=== Record list ===
_____
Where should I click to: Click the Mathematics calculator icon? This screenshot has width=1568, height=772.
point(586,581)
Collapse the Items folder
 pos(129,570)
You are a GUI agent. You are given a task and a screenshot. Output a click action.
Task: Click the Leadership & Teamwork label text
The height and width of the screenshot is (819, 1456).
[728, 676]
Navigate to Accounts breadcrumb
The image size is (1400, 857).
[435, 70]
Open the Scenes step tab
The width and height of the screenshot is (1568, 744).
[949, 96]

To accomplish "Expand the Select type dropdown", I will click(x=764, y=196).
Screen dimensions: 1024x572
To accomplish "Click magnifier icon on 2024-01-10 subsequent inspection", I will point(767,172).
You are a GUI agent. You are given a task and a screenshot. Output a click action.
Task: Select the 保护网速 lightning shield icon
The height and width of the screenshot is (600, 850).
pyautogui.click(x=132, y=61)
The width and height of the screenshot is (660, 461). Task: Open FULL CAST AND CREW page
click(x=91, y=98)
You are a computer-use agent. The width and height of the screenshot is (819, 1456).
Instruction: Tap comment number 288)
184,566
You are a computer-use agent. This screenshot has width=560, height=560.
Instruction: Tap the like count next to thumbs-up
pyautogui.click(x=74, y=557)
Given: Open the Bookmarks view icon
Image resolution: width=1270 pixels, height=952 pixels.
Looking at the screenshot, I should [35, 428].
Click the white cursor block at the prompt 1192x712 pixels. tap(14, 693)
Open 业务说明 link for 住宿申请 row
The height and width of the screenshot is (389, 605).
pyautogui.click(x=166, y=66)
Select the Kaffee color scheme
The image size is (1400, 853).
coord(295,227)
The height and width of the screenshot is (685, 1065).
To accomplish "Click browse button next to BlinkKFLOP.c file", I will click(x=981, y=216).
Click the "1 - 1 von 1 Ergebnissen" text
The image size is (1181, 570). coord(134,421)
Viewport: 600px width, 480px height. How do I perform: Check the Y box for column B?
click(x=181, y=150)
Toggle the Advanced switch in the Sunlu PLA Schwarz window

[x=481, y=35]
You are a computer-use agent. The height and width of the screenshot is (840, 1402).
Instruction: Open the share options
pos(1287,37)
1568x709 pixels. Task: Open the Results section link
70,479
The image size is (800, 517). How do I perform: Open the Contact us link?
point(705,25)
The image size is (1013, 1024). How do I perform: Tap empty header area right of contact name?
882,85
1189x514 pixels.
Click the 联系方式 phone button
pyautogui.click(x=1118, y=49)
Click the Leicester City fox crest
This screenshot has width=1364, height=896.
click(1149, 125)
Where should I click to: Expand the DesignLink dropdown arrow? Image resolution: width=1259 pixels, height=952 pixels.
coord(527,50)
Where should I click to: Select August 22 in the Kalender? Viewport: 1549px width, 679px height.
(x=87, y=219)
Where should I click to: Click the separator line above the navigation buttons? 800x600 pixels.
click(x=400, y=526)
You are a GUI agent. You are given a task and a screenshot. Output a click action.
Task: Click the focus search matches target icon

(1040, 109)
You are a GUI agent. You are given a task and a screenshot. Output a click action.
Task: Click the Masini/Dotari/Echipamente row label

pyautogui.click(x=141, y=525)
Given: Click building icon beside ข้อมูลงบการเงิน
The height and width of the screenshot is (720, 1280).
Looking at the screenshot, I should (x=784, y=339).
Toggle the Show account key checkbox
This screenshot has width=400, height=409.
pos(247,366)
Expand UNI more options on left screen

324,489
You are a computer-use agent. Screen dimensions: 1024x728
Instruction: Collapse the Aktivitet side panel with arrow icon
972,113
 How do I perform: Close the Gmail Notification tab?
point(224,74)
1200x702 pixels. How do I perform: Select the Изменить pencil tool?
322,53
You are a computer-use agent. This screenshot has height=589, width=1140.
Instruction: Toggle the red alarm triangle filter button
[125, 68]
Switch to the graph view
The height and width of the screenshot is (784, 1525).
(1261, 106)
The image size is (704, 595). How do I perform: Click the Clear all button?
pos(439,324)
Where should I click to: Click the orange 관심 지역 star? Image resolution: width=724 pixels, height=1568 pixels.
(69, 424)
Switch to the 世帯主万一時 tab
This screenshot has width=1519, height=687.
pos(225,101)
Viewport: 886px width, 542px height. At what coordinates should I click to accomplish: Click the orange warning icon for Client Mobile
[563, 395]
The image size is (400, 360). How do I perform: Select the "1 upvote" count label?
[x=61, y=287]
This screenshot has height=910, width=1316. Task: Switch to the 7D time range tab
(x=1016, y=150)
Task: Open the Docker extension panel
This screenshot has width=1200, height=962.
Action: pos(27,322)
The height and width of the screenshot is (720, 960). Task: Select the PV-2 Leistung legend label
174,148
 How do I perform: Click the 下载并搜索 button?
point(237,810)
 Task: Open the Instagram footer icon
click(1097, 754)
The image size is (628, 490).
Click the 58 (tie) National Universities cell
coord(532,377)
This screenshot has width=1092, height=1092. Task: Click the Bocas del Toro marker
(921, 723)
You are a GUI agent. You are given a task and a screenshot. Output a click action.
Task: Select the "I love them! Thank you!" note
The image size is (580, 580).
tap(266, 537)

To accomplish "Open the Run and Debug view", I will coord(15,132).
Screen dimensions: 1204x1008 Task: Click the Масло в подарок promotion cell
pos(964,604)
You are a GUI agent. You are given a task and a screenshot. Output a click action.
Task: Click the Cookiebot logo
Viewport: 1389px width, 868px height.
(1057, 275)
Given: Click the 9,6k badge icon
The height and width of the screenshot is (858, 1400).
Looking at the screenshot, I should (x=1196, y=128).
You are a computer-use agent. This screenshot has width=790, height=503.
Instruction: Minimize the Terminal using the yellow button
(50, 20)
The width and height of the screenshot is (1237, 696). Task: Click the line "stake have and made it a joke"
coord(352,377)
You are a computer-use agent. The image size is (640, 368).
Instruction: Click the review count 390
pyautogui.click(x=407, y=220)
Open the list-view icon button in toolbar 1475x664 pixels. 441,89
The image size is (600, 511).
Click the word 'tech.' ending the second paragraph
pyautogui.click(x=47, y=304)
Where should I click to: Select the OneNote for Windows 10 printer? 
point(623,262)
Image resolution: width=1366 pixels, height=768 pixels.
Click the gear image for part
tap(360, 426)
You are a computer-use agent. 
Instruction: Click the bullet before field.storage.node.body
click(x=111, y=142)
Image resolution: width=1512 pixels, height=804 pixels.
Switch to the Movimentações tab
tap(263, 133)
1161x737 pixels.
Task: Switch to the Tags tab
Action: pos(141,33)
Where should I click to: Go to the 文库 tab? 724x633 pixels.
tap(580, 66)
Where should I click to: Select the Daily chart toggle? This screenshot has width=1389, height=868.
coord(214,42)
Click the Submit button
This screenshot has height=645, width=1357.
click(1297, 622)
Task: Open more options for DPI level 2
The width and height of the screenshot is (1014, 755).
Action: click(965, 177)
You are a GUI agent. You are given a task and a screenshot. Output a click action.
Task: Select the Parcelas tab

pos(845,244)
_____
=== Written task ===
Turn the listing, starting at its first line and ending at the line containing "pos(129,570)", into a Markdown table with the columns Number and Entry, skipping any blank lines.

=== Solution to the problem ===
| Number | Entry |
|---|---|
| 1 | Where should I click to: Click the Mathematics calculator icon? This screenshot has width=1568, height=772. |
| 2 | point(586,581) |
| 3 | Collapse the Items folder |
| 4 |  pos(129,570) |